第五百四十六話 空は二連敗してみる
「兄さん……判断を誤らないでください」
聞こえてくる時雨の声。
見れば、彼女は怪人へと異能を発動。
彼女はそのまま、空の方へ歩きながら言ってくる。
「兄さんの目的はなんですか?」
「僕の目的? そんなの、あの怪人を倒してこの世界を――」
「違いますよ」
直後、怪人を包んでいた時雨の異能が弾け飛ぶ。
怪人が異能を無効化したに違いない。
それと同時、怪人は鎌を空達の方へと投擲してくる。
だが。
その鎌は空達の目の前で、不可視の何かに防がれ弾かれる。
果たしてその正体は――。
「空! あんた何してんのよ!?」
と、聞こえてくるのは胡桃の声だ。
きっと、異能で攻撃を弾いてくれたに違いない。
そんな彼女は、怪人を異能で牽制しながら、空へと言ってくる。
「あんたの目的は、もうとっくの昔に達成できてるでしょ!」
「でも、まだ怪人を倒してない!」
「あんたの目的は、怪人を倒すことじゃないでしょ!」
「っ!」
そうだ。
たしかにその通りだ。
空はそもそも、怪人を倒しにここに来たのではない。
ヒーロー達を、そして一般人たちを助けに来たのだ。
(正直、今ここでこの怪人と戦っても、勝ち目は薄い……冷静なつもりだったけど、いつの間にか熱くなってた)
目的を達成している以上、ここは退くべきだ。
これ以上戦うのは、どう考えても無謀だ。
なんなら、この怪人と対峙した時点で退くべきだったのだ。
なぜならば。
(聞かされたじゃないか。
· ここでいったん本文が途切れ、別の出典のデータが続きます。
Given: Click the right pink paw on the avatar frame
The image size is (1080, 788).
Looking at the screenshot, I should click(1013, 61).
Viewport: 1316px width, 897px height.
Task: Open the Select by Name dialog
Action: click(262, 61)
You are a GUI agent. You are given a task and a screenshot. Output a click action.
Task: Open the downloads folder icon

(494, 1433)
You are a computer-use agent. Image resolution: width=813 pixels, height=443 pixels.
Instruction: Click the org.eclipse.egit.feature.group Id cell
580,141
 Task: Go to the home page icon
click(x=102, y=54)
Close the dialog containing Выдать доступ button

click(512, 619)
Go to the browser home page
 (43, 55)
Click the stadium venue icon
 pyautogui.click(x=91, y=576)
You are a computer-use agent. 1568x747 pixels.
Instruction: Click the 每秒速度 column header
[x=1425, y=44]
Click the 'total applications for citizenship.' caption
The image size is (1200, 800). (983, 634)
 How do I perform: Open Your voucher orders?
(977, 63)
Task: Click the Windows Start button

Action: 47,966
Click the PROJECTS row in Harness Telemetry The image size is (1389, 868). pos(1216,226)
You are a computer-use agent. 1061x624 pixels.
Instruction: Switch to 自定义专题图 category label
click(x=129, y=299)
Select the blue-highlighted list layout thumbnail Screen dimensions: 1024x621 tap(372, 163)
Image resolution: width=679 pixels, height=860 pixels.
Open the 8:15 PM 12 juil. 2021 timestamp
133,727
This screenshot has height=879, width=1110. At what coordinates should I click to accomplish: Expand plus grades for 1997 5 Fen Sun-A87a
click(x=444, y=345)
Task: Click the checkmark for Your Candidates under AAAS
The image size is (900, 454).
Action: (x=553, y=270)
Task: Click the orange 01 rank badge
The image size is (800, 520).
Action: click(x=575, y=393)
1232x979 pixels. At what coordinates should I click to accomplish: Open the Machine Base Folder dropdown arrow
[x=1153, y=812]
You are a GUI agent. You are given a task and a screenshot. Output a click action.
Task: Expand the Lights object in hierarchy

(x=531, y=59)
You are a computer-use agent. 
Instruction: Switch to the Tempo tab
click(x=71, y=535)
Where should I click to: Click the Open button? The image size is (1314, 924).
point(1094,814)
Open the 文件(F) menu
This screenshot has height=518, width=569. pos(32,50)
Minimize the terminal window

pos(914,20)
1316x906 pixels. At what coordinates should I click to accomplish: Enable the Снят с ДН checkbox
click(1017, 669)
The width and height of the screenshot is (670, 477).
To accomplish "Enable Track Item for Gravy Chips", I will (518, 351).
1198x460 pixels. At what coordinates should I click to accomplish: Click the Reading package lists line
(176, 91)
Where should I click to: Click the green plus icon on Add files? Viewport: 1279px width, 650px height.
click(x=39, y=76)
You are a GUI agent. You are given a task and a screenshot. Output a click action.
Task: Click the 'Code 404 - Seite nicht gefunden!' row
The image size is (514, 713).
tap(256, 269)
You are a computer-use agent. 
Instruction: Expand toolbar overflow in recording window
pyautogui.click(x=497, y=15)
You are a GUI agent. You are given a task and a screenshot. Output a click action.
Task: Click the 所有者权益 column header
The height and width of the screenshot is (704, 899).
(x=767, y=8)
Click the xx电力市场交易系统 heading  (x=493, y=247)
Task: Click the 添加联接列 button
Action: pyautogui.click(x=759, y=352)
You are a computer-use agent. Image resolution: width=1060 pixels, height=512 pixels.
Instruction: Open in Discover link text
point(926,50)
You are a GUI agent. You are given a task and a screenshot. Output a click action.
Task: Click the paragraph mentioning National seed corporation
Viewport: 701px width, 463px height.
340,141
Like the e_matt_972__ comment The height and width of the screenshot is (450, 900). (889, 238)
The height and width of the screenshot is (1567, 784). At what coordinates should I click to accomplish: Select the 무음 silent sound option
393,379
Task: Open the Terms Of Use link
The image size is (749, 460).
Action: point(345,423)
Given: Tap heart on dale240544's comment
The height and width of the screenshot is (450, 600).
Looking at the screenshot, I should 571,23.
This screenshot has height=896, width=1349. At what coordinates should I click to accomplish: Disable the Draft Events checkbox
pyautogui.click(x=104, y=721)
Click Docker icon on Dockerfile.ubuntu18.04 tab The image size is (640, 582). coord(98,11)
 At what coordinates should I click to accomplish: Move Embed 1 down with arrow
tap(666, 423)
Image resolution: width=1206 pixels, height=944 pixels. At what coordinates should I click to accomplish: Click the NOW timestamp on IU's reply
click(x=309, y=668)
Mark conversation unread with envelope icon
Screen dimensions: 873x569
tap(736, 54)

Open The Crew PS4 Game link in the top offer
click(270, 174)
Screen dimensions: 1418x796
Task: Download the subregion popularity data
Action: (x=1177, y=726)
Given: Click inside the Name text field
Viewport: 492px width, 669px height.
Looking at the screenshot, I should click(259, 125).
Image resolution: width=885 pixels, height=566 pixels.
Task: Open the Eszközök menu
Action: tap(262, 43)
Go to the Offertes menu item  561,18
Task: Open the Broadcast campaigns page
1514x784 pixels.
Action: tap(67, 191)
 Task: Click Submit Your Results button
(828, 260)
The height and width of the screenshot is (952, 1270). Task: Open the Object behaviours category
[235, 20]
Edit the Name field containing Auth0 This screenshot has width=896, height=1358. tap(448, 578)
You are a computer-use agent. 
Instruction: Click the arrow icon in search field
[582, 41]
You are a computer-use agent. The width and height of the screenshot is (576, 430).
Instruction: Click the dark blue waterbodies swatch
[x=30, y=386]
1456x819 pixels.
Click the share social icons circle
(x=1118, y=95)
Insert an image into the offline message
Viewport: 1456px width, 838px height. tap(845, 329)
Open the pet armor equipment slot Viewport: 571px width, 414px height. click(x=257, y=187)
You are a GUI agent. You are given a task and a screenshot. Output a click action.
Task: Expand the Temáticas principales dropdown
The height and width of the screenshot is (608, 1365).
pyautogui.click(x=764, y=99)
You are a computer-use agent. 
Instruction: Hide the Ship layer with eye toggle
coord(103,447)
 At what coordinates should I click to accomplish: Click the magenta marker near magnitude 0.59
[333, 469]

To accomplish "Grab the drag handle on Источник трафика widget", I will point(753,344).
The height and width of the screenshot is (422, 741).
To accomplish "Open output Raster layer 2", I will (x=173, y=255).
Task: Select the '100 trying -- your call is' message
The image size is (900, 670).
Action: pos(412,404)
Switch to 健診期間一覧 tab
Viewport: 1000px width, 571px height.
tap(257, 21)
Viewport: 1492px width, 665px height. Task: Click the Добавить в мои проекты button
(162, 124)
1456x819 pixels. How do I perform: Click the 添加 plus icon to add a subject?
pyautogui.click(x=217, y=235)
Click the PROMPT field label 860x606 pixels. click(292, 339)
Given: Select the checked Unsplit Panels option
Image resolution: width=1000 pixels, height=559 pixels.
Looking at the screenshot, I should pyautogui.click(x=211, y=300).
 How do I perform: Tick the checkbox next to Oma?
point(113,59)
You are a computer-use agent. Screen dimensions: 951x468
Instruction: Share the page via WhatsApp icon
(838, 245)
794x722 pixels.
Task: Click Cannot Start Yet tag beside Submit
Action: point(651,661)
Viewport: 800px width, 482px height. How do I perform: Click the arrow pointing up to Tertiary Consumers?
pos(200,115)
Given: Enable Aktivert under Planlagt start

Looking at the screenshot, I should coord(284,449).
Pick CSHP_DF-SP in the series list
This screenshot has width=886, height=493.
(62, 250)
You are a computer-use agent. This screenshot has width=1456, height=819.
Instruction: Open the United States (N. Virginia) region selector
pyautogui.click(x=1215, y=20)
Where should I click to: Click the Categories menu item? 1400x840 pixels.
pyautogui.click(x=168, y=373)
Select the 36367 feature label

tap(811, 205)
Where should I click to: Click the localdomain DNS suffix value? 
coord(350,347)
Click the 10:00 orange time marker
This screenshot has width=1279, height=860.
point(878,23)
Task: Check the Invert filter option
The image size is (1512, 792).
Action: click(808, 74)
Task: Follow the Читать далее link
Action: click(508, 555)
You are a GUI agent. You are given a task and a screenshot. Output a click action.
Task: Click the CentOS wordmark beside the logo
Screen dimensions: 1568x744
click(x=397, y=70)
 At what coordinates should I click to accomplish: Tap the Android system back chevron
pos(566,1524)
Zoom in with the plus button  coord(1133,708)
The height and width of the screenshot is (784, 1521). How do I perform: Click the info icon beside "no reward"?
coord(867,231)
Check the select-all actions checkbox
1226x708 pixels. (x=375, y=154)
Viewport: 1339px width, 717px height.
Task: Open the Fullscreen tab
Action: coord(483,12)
この怪人に勝てるプロヒーローは現状居ない――だから、僕が必要だって)
なのに、レベル無効化への対策がないままこの怪人と戦闘――結果敗北。
そのまま空が死ねば、この怪人を倒せる希望が潰えてしまう。
熱くなって、とんでもないことをしていた。
「ごめん……胡桃、時雨。二人の言う通りだ、判断を誤った」
「わかればいいのよ!」
「他のヒーロー達も向かっています……隙をついて逃げますよ、兄さん」
と、順に言ってくる胡桃と時雨。
空はそんな彼女へとうなずくのだった。